◆ Текст документа
---+---

Ни надежды, ни света, ни сна,
Ни малейшего в небе просвета…
Очерствела и устала
Бедная душа…
Мы глухи, мы слепы, мы немы,
И разум болеет и плоть…
В своей стране живу как на чужбине…
Подчас стихотворение сбивается на газетную публицистику — и тогда возникают пасмурные констатации про “годы скуки, склоки и мороки” или иронически цитируемые лозунги вроде “Планы партии — планы народа…”.
Как же нейтрализуется подобный минор в этой книге? Поэт пробует его одолеть, ища превозможение тьмы за церковной оградой: “Только Бог — твоя надежда и опора…” Апелляции к Всевышнему встречаются чуть ли не в каждом втором, если не чаще, стихотворении этой книги. Сакральное для Д. Мизгулина есть благодатная антитеза тому реальному, что воспринимается как “царство срама и хама”. А вот “с Богом и легко и просто”.
Мистический опыт в такого рода свидетельствах слишком, на мой взгляд, буквально и прямо переводится в опыт словесный. Впрочем, не стану утверждать, будто желаемое здесь выдается за обретенное. Замечу только, что меня более убеждают те строки книги, где речь идет об утолении печали не под сводами храма, а на просторах отчизны, когда поэт может сказать о себе:
Вселенским покоем объята душа,
И в царстве осенней природы
Живу ощущеньем свободы.
Здесь-то и возникает желанная “двух голосов перекличка” — стихотворца и фотохудожника.
Век назад М. Врубель подначивал коллегу: “Нарисуйте попробуйте просветы воздуха в ветвях — не нарисуете. Как они красивы!” Но то, что так сложно изобразить, можно запечатлеть. Самый первый разворот в книге — черно-белая графика ветвей зимней рябины, наклоняемых темно-красными гроздьями. Этой визуальной интродукцией точно обозначен эмоциональный лейтмотив “Утреннего ангела”, и строчками, и снимками напоминающего нам о горчащей сладости бытия:
И что бы с тобой ни случилось,
Напрасно судьбу не кляни,
Приемли, как высшую милость,
И эти ненастные дни.
Если во многих стихах (особенно в первой половине книги) акцент сделан на уязвимости сущего, то светопись в ней славит чудесность мира. Совмещение этих жизневосприятий и обеспечивает содержательную объемность данного издания.
“Тревоги минувшего дня” склонны заражать нас “Смятеньем чувств, смешеньем дум”. Но ширь родного пространства, утопающего то в зелени, то в снежности, и “просветы воздуха в ветвях”, и единящие землю с небом вертикали часовен убеждают в том, что “можно жизни радоваться. Можно”. И не оттого, что “нефть и водка — полною рекой”, а потому, что чувствуешь и осознаешь кровную причастность к этим закатам и рассветам, долам и водам, деревам и птицам, каменным сводам и печным дымам над зимними крышами.

---+---

◆ Задания
a: Что, согласно рецензии, изображено на самом первом развороте книги «Утренний ангел»?
b: Скопируйте без изменений отрывок из рецензии между словами «Если во многих» и «объемность данного издания.» включительно.

◆ Исходные данные
---+---

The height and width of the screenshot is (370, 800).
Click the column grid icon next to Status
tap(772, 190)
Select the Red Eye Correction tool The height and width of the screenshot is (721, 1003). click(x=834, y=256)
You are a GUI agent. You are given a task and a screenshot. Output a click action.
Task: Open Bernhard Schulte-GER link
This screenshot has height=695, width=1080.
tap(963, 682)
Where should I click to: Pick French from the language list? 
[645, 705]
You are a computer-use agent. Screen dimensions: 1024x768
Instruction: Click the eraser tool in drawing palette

---+---

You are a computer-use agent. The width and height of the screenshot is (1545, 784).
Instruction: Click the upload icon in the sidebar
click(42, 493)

---+---

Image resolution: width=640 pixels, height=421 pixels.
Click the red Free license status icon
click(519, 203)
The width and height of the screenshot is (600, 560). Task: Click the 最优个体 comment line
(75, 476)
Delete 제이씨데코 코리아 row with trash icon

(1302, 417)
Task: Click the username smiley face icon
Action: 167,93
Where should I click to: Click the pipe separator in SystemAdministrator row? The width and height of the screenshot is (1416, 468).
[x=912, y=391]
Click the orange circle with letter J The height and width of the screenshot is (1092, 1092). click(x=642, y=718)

---+---

◆ Ответы
a: Черно-белая графика ветвей зимней рябины, наклоняемых темно-красными гроздьями.

b:
Если во многих стихах (особенно в первой половине книги) акцент сделан на уязвимости сущего, то светопись в ней славит чудесность мира. Совмещение этих жизневосприятий и обеспечивает содержательную объемность данного издания.